= Action item =
Retyping the entries exactly is all that is required.

Stored items from a collection

· · · · ·

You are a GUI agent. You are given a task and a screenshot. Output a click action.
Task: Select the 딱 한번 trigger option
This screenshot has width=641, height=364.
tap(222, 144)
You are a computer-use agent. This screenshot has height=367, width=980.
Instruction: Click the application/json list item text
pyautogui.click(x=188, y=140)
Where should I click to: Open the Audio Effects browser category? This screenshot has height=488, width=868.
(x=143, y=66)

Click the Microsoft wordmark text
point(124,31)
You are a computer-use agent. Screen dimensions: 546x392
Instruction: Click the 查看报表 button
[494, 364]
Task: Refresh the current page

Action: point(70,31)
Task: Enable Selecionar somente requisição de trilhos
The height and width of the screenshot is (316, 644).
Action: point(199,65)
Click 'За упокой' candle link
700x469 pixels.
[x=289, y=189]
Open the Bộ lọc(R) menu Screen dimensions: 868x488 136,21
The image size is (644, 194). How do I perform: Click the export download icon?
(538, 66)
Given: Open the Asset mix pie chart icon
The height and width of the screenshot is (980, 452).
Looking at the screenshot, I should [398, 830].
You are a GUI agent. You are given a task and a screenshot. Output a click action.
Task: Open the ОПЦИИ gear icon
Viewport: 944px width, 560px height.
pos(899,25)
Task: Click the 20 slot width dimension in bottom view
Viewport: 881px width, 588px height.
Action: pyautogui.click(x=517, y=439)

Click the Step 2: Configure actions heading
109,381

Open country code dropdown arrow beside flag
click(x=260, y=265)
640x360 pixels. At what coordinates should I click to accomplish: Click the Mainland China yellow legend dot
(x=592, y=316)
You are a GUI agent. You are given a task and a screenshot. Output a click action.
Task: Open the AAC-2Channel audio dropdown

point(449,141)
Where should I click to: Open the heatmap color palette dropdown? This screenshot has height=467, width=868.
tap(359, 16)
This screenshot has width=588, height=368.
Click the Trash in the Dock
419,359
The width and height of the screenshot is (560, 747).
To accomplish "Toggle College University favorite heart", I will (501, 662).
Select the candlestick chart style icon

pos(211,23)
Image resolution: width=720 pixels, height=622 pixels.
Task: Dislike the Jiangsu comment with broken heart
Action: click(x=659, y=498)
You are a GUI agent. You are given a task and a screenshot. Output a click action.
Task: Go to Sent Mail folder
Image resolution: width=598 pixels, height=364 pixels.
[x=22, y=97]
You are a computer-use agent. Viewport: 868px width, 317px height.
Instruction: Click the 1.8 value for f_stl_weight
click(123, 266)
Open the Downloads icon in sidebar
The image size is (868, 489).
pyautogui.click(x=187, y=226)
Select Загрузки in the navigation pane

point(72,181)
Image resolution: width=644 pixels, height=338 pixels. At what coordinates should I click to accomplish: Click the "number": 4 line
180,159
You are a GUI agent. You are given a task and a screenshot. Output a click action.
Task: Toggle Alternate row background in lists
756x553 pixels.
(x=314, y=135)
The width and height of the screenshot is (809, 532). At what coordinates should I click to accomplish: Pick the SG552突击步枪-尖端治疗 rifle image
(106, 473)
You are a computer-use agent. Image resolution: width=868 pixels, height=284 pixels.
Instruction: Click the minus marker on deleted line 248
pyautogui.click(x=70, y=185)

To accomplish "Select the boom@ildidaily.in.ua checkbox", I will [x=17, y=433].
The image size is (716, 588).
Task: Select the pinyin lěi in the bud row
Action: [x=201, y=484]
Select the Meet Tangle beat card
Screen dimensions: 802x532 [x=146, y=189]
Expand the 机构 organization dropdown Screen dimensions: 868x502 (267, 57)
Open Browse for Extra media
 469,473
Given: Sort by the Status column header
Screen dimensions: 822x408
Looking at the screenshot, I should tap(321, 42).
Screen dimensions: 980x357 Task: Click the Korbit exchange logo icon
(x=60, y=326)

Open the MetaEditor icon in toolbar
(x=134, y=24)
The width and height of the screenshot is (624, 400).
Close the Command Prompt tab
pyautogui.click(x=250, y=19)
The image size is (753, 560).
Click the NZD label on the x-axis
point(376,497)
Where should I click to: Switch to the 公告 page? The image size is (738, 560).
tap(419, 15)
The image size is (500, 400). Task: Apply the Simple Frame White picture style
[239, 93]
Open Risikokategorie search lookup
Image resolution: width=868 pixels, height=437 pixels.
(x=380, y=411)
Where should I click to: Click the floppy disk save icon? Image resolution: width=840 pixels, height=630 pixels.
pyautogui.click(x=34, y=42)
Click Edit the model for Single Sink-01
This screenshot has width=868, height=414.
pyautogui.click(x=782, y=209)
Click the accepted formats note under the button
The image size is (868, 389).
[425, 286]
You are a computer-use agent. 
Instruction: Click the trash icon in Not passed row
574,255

· · · · ·

= Output =
You are a GUI agent. You are given a task and a screenshot. Output a click action.
Task: Select the 딱 한번 trigger option
This screenshot has width=641, height=364.
tap(222, 144)
You are a computer-use agent. This screenshot has height=367, width=980.
Instruction: Click the application/json list item text
pyautogui.click(x=188, y=140)
Where should I click to: Open the Audio Effects browser category? This screenshot has height=488, width=868.
(x=143, y=66)

Click the Microsoft wordmark text
point(124,31)
You are a computer-use agent. Screen dimensions: 546x392
Instruction: Click the 查看报表 button
[494, 364]
Task: Refresh the current page

Action: point(70,31)
Task: Enable Selecionar somente requisição de trilhos
The height and width of the screenshot is (316, 644).
Action: point(199,65)
Click 'За упокой' candle link
700x469 pixels.
[x=289, y=189]
Open the Bộ lọc(R) menu Screen dimensions: 868x488 136,21
The image size is (644, 194). How do I perform: Click the export download icon?
(538, 66)
Given: Open the Asset mix pie chart icon
The height and width of the screenshot is (980, 452).
Looking at the screenshot, I should [398, 830].
You are a GUI agent. You are given a task and a screenshot. Output a click action.
Task: Open the ОПЦИИ gear icon
Viewport: 944px width, 560px height.
pos(899,25)
Task: Click the 20 slot width dimension in bottom view
Viewport: 881px width, 588px height.
Action: pyautogui.click(x=517, y=439)

Click the Step 2: Configure actions heading
109,381

Open country code dropdown arrow beside flag
click(x=260, y=265)
640x360 pixels. At what coordinates should I click to accomplish: Click the Mainland China yellow legend dot
(x=592, y=316)
You are a GUI agent. You are given a task and a screenshot. Output a click action.
Task: Open the AAC-2Channel audio dropdown

point(449,141)
Where should I click to: Open the heatmap color palette dropdown? This screenshot has height=467, width=868.
tap(359, 16)
This screenshot has width=588, height=368.
Click the Trash in the Dock
419,359
The width and height of the screenshot is (560, 747).
To accomplish "Toggle College University favorite heart", I will (501, 662).
Select the candlestick chart style icon

pos(211,23)
Image resolution: width=720 pixels, height=622 pixels.
Task: Dislike the Jiangsu comment with broken heart
Action: click(x=659, y=498)
You are a GUI agent. You are given a task and a screenshot. Output a click action.
Task: Go to Sent Mail folder
Image resolution: width=598 pixels, height=364 pixels.
[x=22, y=97]
You are a computer-use agent. Viewport: 868px width, 317px height.
Instruction: Click the 1.8 value for f_stl_weight
click(123, 266)
Open the Downloads icon in sidebar
The image size is (868, 489).
pyautogui.click(x=187, y=226)
Select Загрузки in the navigation pane

point(72,181)
Image resolution: width=644 pixels, height=338 pixels. At what coordinates should I click to accomplish: Click the "number": 4 line
180,159
You are a GUI agent. You are given a task and a screenshot. Output a click action.
Task: Toggle Alternate row background in lists
756x553 pixels.
(x=314, y=135)
The width and height of the screenshot is (809, 532). At what coordinates should I click to accomplish: Pick the SG552突击步枪-尖端治疗 rifle image
(106, 473)
You are a computer-use agent. Image resolution: width=868 pixels, height=284 pixels.
Instruction: Click the minus marker on deleted line 248
pyautogui.click(x=70, y=185)

To accomplish "Select the boom@ildidaily.in.ua checkbox", I will [x=17, y=433].
The image size is (716, 588).
Task: Select the pinyin lěi in the bud row
Action: [x=201, y=484]
Select the Meet Tangle beat card
Screen dimensions: 802x532 [x=146, y=189]
Expand the 机构 organization dropdown Screen dimensions: 868x502 (267, 57)
Open Browse for Extra media
 469,473
Given: Sort by the Status column header
Screen dimensions: 822x408
Looking at the screenshot, I should tap(321, 42).
Screen dimensions: 980x357 Task: Click the Korbit exchange logo icon
(x=60, y=326)

Open the MetaEditor icon in toolbar
(x=134, y=24)
The width and height of the screenshot is (624, 400).
Close the Command Prompt tab
pyautogui.click(x=250, y=19)
The image size is (753, 560).
Click the NZD label on the x-axis
point(376,497)
Where should I click to: Switch to the 公告 page? The image size is (738, 560).
tap(419, 15)
The image size is (500, 400). Task: Apply the Simple Frame White picture style
[239, 93]
Open Risikokategorie search lookup
Image resolution: width=868 pixels, height=437 pixels.
(x=380, y=411)
Where should I click to: Click the floppy disk save icon? Image resolution: width=840 pixels, height=630 pixels.
pyautogui.click(x=34, y=42)
Click Edit the model for Single Sink-01
This screenshot has width=868, height=414.
pyautogui.click(x=782, y=209)
Click the accepted formats note under the button
The image size is (868, 389).
[425, 286]
You are a computer-use agent. 
Instruction: Click the trash icon in Not passed row
574,255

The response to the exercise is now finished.